Hélette : l'érosion de la propriété bourgeoise653

L'ascension de Sansoenea comme le démantèlement du domaine de Pierre Larre dessinent assez bien l'histoire d'un marché foncier longtemps dominé par les rentiers et grands propriétaires. Principaux bénéficiaires des transferts fonciers jusqu'au milieu du siècle, ils vendent beaucoup, mais achètent de moins en moins pendant les décennies suivantes. Alimenté par le désinvestissement bourgeois, mais aussi par le déclin de l'artisanat rural et la mortalité des petites exploitations, le marché s'ouvre à de nouveaux acquéreurs.
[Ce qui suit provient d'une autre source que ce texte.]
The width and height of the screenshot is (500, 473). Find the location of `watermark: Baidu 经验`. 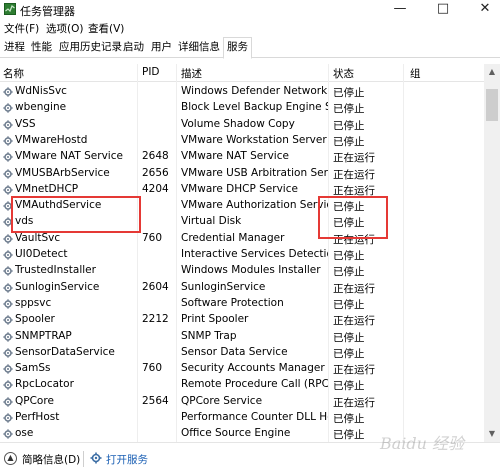

watermark: Baidu 经验 is located at coordinates (422, 444).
De 1860 à 1890, trois décennies fastes voient augmenter à la fois le volume des ventes et le prix de la terre : les parcelles comme les corps de domaine connaissent une plus-value parfois considérable654. C'est que, malgré le déclin démographique, la demande est forte du côté des petits exploitants. Les petits propriétaires n'achètent que modestement, par petites superficies : le seuil de l'autosuffisance atteint, les logiques de remembrement l'emportent. Font leur apparition sur le marché en revanche des émigrés enrichis et des cadets sans terre, des métayers qui développent des stratégies collectives, à la fois matrimoniales et foncières. Dans le marché beaucoup moins actif de la fin du siècle, ce sont eux qui emportent les 3/4 des exploitations mises en vente.

L'apparente immobilité de la propriété cache ainsi une série de glissements vers le haut : tandis qu'une frange favorisée de paysans sans terres accède à la propriété apparaissent parmi les petits propriétaires quelques rassembleurs de terres, les nouveaux rentiers.

Notes
653.

Voir tableau 17 en annexe : ventes et achats d'exploitation (1834-1914). Hélette.

654.

Voir tableaux 22 à 24 en annexe : plus-value des exploitations revendues (Hélette); prix des parcelles cultivées (quartier d'Heroritz); prix des pâtures (quartier d'Heroritz).